The t-test is a hypothetical test which involves the differentiation of two data sets in which variance is not mentioned. It is usually used when the means of two populations are to be compared. Statical T-test is based on the specific student-T distribution of data in the data sets. In T-test, all the data points are individually considered independent. In the T-Test based on the student-T phenomena, the population variance is unknown. In the T-Test based on student-t, the variance is absent, and data sets are compared in the absence of variance. The t-test is typically conducted on a small sample of data collected. In the Z-Test the two different data sets are compared from the large sample size of data in the presence of variance. A further type of Student –t-Test is paired T-test. In the paired T-test, the two data sets or the two data samples considered are dependent on each other in various ways, and their differentiation is tested by their dependency relation. The t-test is more of a specific kind of test in which only data sets of the population are differentiated on certain terms, and the small sample size is involved. We can state it as a special kind of ANOVA.
Expectations of T-test:
- In the T-Test based on student-t singularities, the sample values are taken and recorded precisely.
- In the T-Test as compare to Z-Test and other hypothetical tests, all data points are independent.
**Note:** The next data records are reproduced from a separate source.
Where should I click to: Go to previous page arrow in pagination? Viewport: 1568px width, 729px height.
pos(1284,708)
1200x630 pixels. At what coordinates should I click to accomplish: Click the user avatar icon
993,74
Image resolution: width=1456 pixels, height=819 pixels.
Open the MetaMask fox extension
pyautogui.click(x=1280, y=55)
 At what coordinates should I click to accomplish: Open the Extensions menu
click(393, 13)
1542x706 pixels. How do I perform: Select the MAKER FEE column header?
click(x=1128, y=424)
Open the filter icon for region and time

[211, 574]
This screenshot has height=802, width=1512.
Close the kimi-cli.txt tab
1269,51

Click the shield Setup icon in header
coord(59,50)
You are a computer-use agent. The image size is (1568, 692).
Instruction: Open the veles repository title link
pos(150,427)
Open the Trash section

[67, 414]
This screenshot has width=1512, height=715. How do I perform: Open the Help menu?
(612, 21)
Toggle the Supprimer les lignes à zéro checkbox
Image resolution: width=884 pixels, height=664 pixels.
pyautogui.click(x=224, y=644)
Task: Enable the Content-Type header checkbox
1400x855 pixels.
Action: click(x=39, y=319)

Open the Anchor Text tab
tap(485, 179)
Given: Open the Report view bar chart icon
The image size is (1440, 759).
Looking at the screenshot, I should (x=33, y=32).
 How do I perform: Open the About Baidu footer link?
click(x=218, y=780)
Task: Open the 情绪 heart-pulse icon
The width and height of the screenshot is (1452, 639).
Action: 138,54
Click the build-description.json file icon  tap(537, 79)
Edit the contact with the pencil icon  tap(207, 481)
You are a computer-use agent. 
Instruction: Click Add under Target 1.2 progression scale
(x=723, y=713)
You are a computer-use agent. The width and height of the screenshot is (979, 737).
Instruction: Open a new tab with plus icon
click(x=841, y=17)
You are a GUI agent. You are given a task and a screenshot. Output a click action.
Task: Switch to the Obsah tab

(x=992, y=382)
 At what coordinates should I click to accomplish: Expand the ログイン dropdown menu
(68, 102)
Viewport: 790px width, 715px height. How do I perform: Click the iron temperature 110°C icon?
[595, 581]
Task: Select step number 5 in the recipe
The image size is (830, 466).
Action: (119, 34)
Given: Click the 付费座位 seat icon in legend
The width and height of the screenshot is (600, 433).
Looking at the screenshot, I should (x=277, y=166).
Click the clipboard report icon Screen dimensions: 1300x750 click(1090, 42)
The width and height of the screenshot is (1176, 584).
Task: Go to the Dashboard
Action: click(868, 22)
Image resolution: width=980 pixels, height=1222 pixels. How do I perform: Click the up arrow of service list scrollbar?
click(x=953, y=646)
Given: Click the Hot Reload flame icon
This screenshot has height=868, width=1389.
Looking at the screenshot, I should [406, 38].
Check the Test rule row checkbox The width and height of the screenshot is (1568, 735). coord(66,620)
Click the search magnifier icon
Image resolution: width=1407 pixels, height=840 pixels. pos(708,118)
- The sample size is always small when it comes to T-Test.
What is ANOVA?
Analysis of Variance (ANOVA) is a hypothetical test technique that is used to compare the means of more than two population on the basis of their variance. Hypothetical ANOVA is based on the usual distribution of data in the data sets in the presence of variance in more than two populations. In the ANOVA along with the involvement of a large data sample, the population variance is known. ANOVA is a more of general kind of test in which more than two populations can be differentiated, and the sample size is large, population variance is known and is considered equal to distributed population. ANOVA is applicable when two or more data sets of the population or the two or more populations are to be compared in the presence of variance.
ConclusionThe t-test is the statical test that is specified in nature when it comes to differentiating two data sets from two populations in the presence of variance. Whereas Analysis of Variance or ANOVA is a more of general hypothetical test that is used to differentiate data sets from two or more than two populations by variance.